§ **Assignment**: If a line in the entries below includes "computer", show that line.

Dataset records
^^^^^^^^

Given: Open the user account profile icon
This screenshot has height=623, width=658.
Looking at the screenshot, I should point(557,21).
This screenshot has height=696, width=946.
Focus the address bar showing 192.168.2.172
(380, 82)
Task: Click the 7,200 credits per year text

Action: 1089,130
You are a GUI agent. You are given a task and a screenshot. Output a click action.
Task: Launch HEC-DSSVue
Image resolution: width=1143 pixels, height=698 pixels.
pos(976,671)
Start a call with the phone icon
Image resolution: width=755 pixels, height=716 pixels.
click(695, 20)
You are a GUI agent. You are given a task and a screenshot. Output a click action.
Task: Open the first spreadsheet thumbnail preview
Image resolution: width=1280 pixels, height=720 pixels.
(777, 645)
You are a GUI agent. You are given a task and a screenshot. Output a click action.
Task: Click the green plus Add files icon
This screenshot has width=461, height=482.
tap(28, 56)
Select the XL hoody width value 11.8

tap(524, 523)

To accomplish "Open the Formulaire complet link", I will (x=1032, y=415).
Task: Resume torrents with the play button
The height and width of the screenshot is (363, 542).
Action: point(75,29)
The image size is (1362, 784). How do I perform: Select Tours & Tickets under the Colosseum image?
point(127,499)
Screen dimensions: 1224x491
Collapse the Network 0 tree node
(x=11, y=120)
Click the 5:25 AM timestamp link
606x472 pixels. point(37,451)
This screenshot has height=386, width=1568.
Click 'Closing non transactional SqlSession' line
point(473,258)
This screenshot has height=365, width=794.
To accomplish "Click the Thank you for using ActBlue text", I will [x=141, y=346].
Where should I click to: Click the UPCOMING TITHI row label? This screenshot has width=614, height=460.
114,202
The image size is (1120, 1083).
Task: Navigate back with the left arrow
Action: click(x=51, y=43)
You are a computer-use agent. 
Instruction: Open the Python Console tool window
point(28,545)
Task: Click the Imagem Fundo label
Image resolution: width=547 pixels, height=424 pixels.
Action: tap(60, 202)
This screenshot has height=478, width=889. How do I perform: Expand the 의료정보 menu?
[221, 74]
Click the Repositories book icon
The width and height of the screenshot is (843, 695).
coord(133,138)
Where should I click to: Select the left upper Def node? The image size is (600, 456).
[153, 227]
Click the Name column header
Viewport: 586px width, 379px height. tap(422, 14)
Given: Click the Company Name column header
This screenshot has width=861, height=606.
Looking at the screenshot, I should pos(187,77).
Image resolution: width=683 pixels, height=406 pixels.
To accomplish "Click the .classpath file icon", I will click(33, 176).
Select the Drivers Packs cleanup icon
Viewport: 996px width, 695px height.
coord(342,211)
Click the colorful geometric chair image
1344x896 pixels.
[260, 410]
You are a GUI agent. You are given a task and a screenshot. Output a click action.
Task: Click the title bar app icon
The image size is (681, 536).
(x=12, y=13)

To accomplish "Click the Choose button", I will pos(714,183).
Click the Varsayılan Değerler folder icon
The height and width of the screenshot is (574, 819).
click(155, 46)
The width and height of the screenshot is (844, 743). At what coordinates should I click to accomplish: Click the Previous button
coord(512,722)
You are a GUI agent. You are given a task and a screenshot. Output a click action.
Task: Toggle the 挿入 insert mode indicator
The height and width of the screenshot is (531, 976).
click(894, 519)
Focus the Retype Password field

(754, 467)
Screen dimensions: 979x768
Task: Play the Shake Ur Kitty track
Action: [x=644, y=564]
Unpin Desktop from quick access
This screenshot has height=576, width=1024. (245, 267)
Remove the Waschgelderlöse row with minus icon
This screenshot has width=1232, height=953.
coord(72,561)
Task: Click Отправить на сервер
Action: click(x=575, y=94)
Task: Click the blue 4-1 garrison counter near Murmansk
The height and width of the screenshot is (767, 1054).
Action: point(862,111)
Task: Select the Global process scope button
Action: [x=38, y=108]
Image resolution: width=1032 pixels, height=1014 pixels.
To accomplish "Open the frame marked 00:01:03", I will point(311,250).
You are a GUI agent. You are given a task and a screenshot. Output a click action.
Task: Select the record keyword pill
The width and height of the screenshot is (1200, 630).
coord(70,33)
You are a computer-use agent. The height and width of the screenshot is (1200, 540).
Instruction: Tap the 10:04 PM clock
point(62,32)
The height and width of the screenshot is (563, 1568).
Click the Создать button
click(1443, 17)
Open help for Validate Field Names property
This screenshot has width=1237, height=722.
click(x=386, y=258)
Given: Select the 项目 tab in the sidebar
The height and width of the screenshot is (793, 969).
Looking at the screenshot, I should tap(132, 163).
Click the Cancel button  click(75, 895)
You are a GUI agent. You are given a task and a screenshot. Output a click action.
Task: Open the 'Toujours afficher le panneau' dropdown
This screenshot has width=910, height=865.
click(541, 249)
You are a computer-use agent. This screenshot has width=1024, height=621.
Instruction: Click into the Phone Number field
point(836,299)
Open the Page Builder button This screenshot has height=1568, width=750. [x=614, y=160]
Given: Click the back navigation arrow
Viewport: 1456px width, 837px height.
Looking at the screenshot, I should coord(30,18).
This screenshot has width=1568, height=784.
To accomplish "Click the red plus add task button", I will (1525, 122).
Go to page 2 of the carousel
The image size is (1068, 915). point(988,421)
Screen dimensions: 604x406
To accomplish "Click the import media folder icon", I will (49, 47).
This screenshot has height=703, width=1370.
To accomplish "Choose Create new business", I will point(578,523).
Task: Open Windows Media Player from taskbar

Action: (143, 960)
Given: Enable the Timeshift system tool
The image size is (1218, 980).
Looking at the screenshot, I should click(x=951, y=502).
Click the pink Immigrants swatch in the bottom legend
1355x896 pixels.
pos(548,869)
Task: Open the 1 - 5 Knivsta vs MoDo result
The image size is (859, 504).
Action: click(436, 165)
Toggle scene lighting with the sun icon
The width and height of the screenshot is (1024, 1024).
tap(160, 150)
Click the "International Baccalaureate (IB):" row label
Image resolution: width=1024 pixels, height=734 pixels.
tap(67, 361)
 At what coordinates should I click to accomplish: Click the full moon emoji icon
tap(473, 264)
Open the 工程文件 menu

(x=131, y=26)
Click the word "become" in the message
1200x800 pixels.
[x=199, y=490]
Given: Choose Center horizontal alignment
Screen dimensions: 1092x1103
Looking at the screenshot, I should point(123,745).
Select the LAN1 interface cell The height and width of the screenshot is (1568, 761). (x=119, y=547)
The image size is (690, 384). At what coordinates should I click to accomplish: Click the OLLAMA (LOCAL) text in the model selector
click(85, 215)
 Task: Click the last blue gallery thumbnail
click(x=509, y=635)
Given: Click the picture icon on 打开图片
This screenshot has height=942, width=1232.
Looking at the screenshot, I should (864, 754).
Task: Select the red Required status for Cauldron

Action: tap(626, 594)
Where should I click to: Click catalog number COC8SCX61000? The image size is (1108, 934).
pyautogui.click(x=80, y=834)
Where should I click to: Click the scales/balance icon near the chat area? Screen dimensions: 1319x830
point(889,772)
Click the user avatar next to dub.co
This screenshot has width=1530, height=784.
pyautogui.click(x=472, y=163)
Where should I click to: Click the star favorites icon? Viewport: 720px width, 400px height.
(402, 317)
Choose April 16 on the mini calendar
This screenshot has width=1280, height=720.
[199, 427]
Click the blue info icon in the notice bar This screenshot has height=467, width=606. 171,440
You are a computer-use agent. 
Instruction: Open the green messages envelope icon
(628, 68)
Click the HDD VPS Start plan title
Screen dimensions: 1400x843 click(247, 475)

^^^^^^^^

§ **Solution to this problem**:
You are a computer-use agent. 
You are a computer-use agent. The height and width of the screenshot is (1200, 540).
You are a computer-use agent. This screenshot has width=1024, height=621.
You are a computer-use agent. 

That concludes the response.